EXERCISE AIM: Below are records; copy every line among them that contains the word "agent".

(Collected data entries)
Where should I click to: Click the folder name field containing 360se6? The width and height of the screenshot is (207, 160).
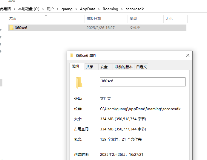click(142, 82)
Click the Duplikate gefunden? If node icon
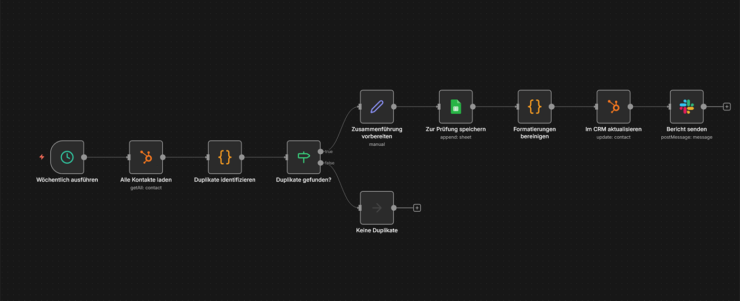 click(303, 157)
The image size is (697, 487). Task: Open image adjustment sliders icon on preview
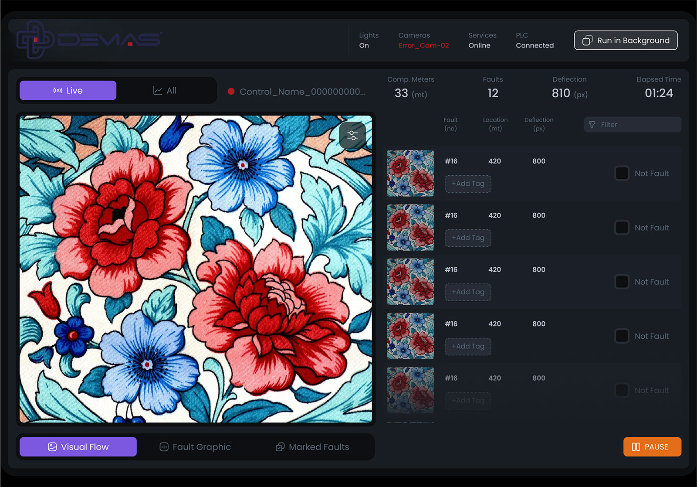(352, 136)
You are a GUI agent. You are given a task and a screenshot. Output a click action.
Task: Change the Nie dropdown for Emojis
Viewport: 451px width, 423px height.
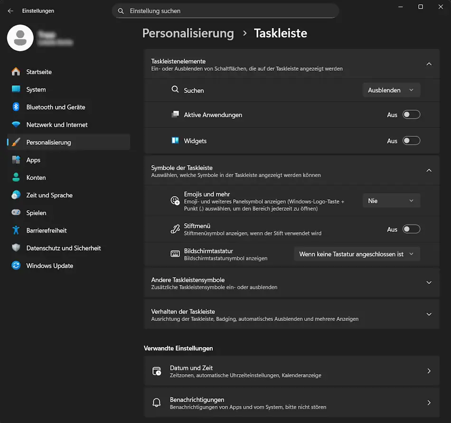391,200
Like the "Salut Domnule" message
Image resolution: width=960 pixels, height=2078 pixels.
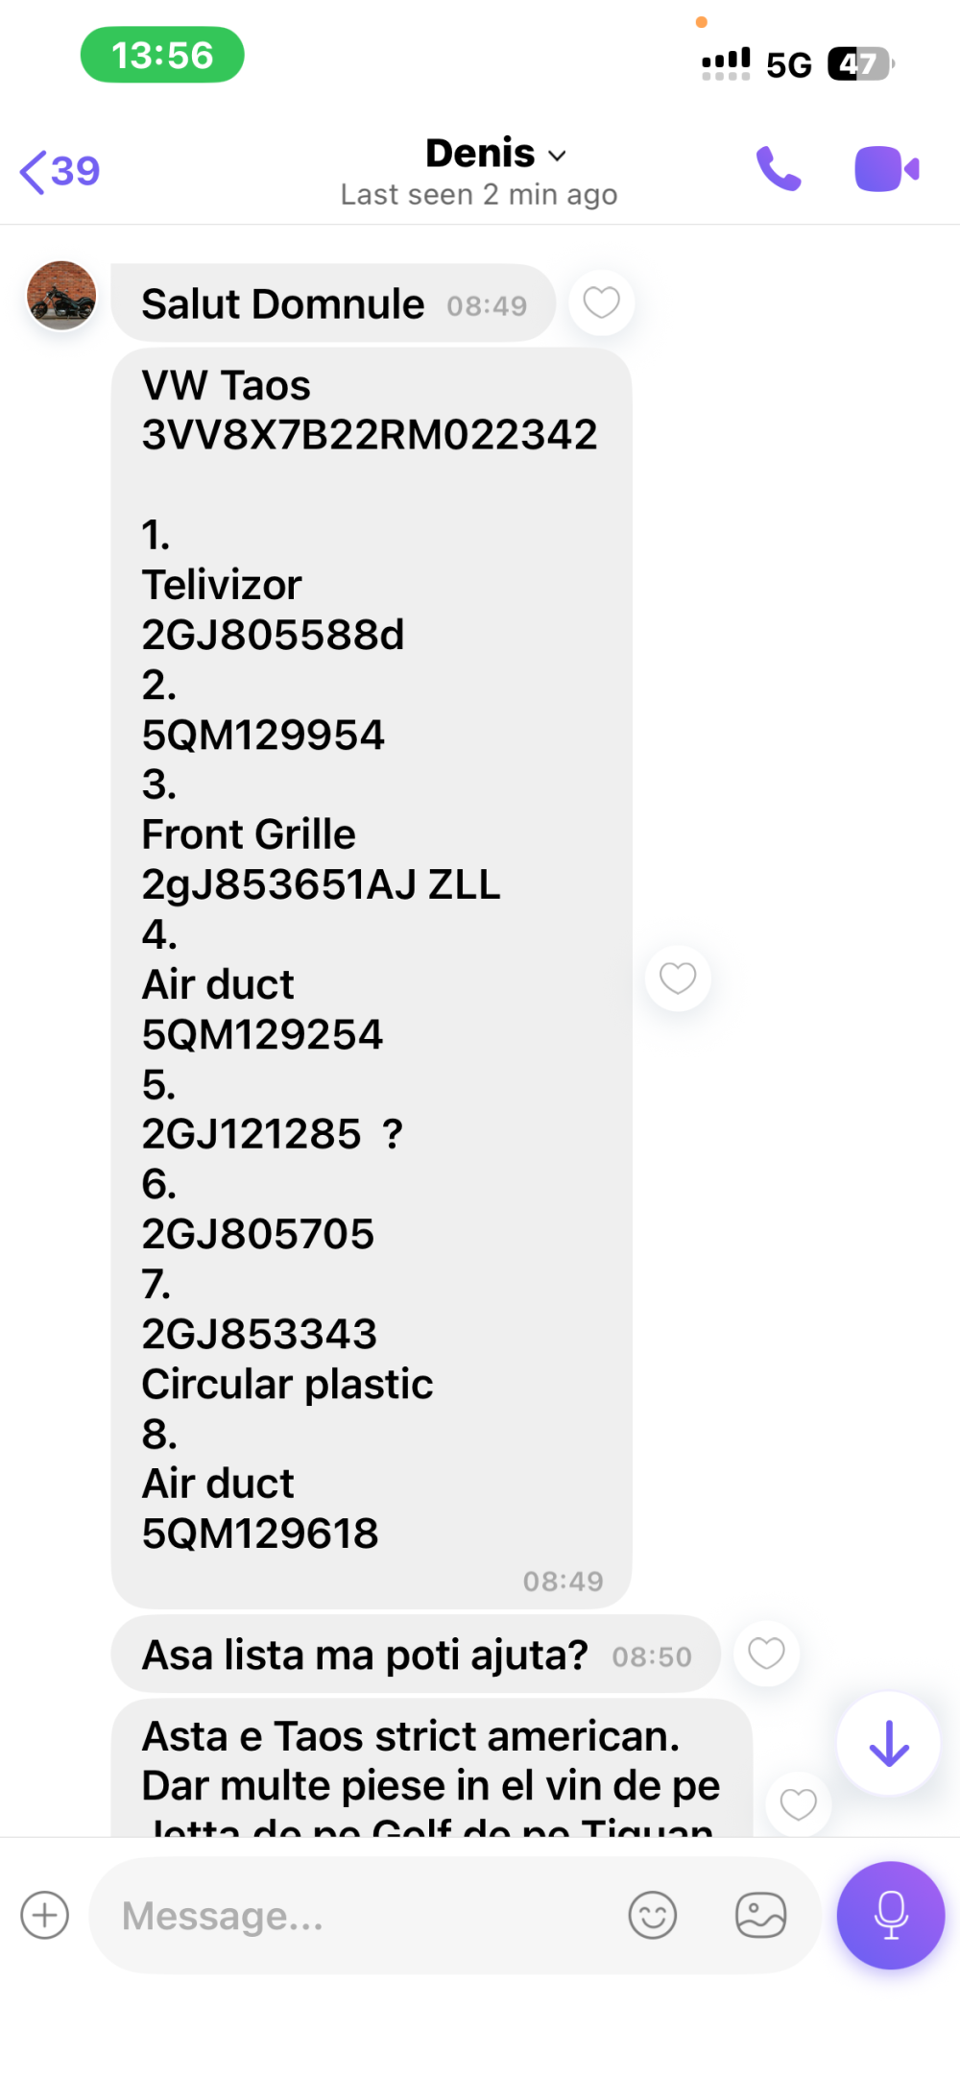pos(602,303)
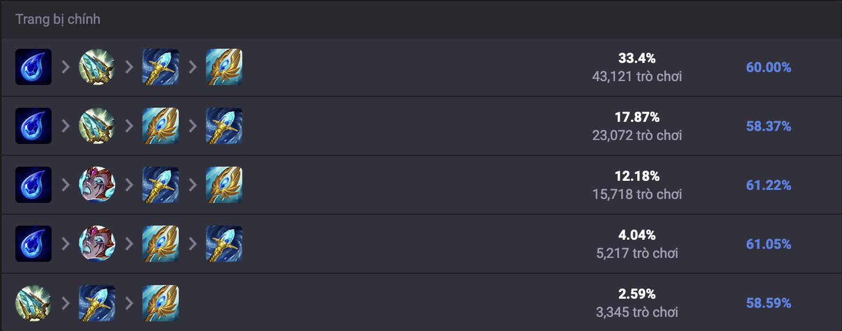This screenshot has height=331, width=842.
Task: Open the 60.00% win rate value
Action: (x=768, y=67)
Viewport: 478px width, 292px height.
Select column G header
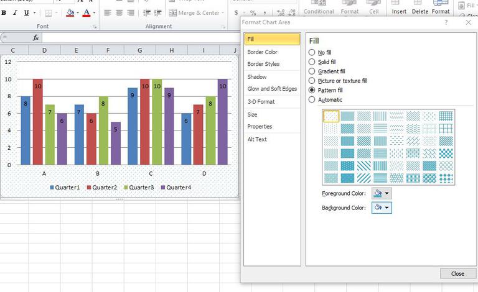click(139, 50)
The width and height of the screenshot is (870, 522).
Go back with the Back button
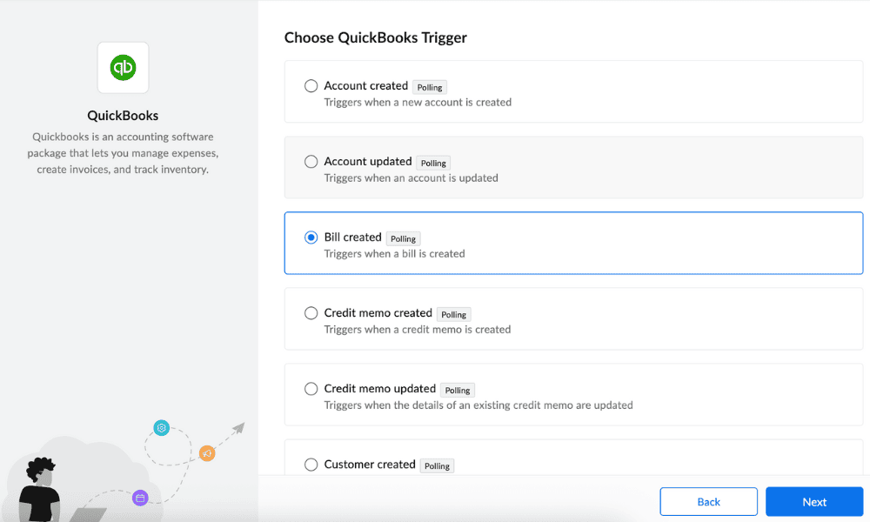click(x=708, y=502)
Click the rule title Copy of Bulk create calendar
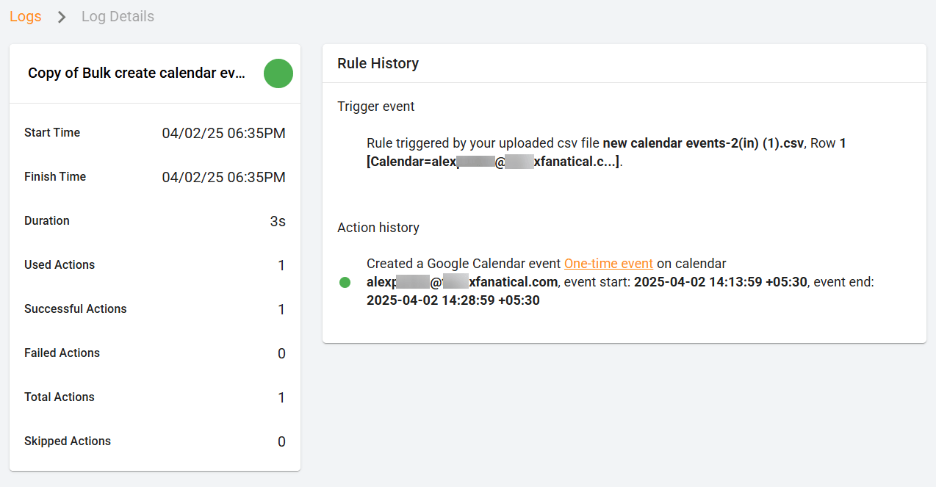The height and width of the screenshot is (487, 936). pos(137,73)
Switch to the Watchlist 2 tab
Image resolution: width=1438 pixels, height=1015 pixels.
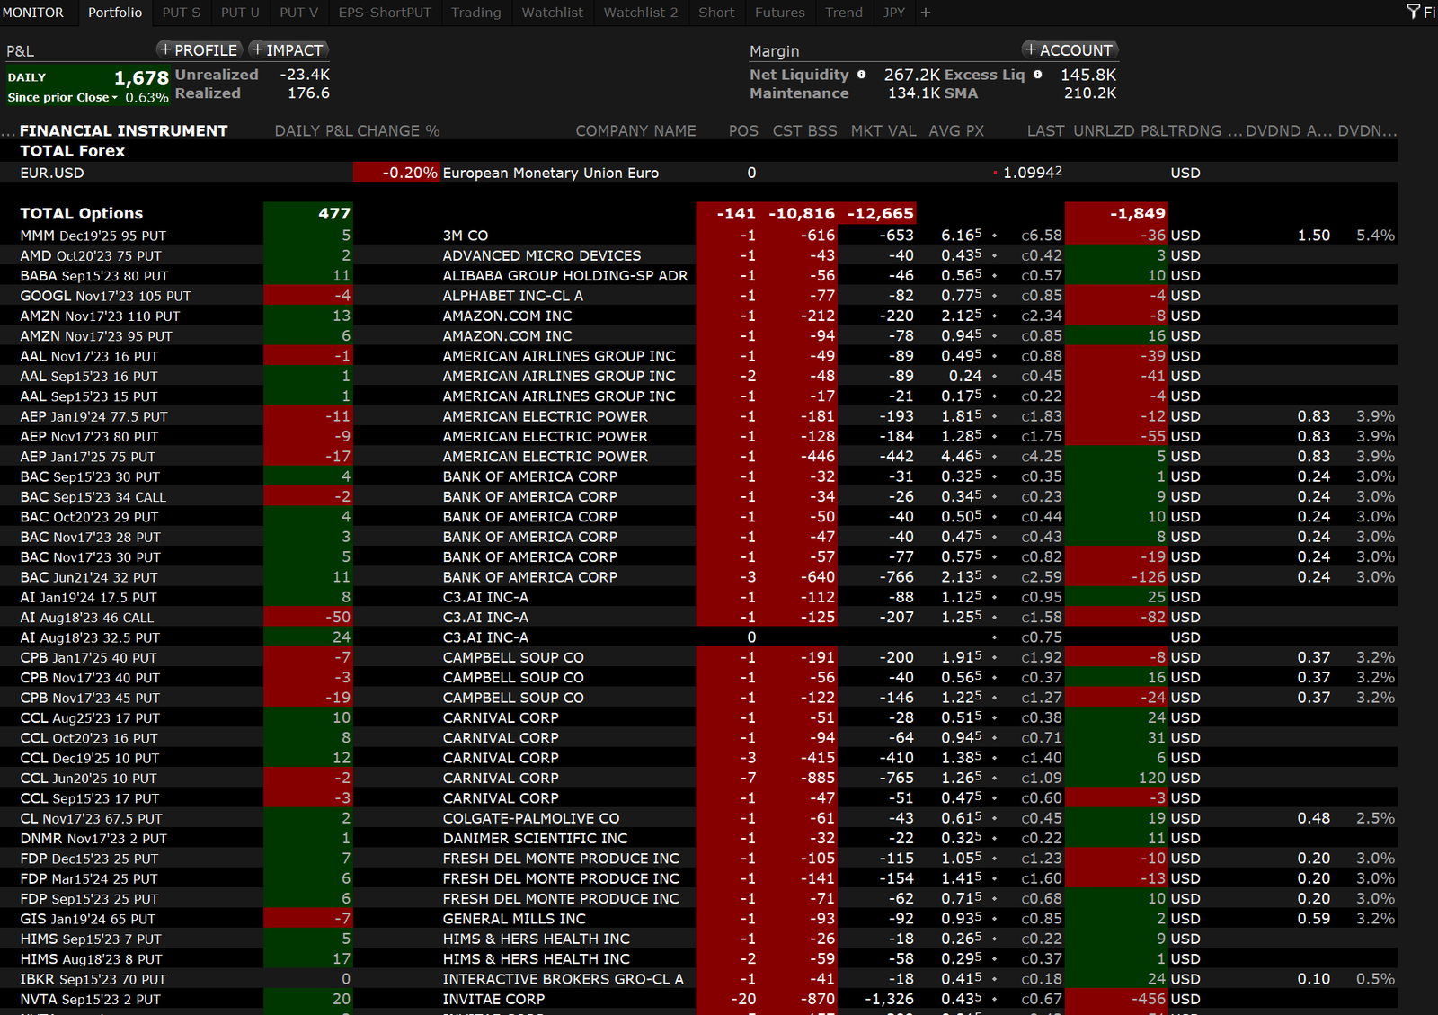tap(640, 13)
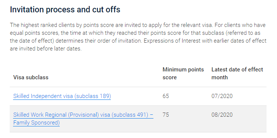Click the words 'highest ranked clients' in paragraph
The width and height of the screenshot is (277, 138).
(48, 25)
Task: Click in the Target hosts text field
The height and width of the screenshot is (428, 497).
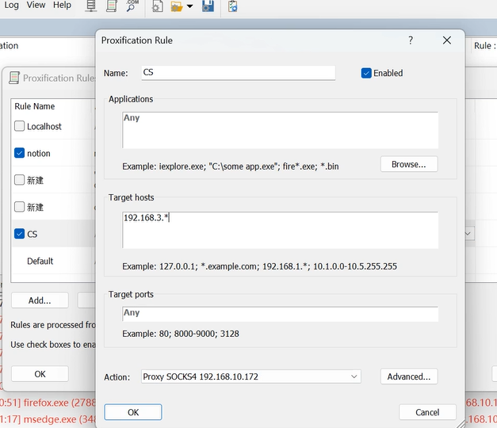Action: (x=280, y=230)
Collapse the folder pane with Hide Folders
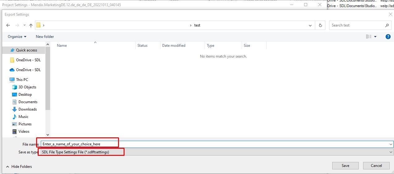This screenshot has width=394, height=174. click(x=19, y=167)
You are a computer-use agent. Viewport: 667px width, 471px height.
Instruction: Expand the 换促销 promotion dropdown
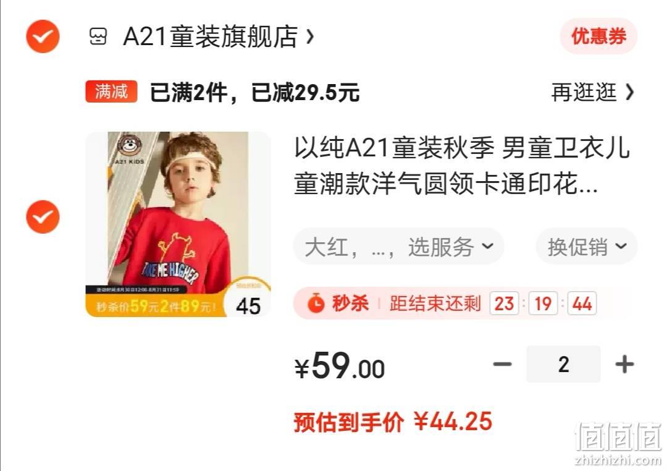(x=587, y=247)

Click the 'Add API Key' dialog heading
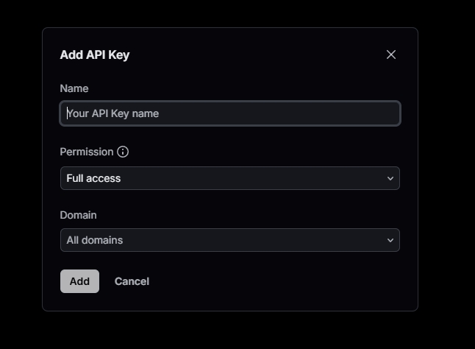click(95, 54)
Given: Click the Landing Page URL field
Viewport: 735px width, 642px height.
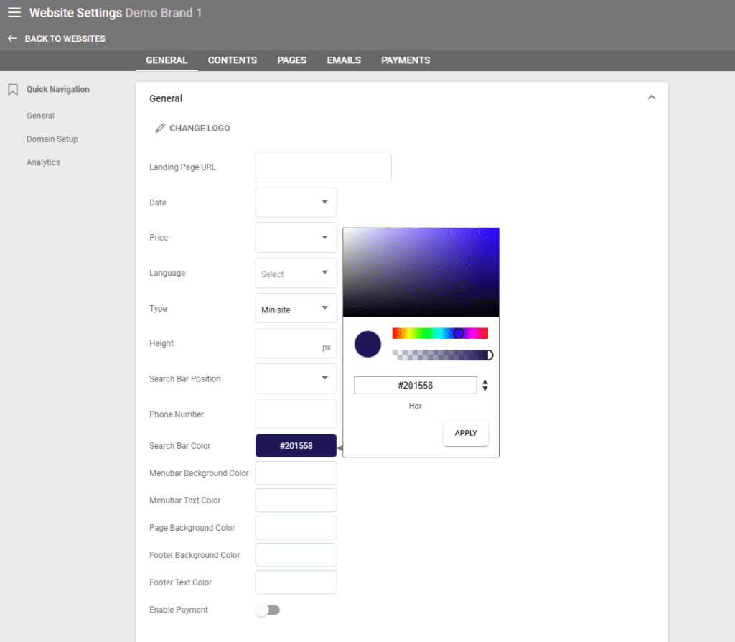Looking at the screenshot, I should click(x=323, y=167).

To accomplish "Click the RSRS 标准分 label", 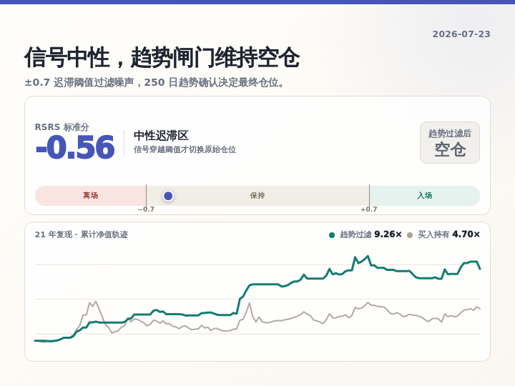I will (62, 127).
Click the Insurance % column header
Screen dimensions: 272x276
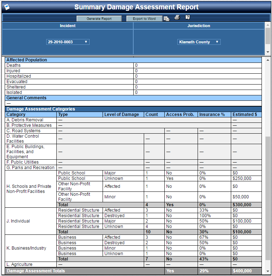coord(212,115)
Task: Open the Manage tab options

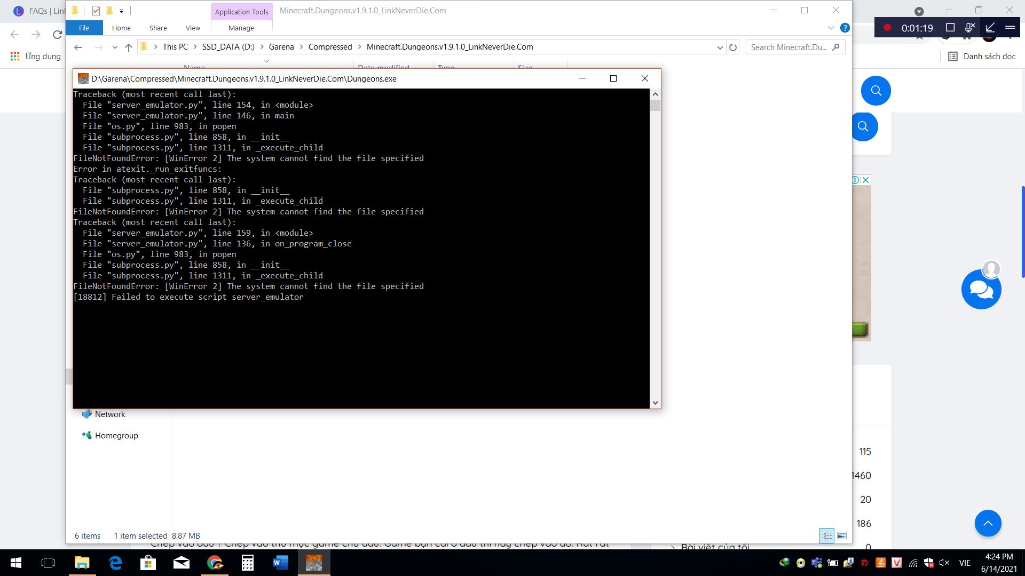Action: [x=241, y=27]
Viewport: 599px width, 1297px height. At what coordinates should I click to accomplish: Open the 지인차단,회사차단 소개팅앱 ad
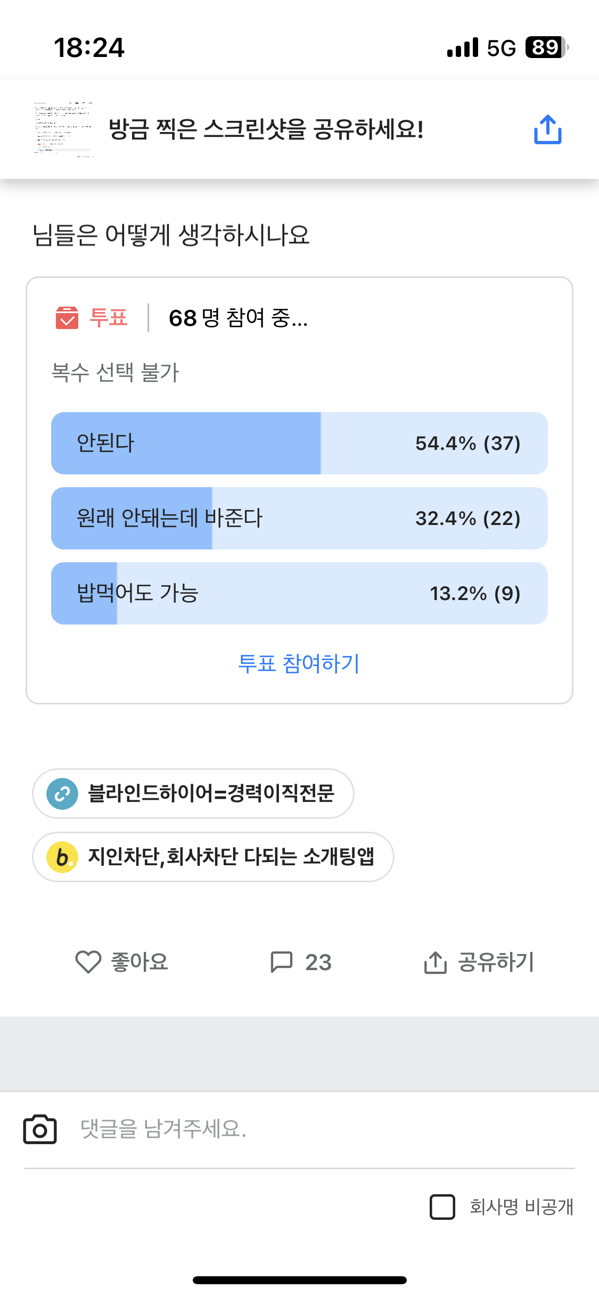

PROBLEM SOLUTION:
You are a GUI agent. You are given a task and a screenshot. Output a click action.
You are a computer-use agent. Viewport: 667px width, 471px height.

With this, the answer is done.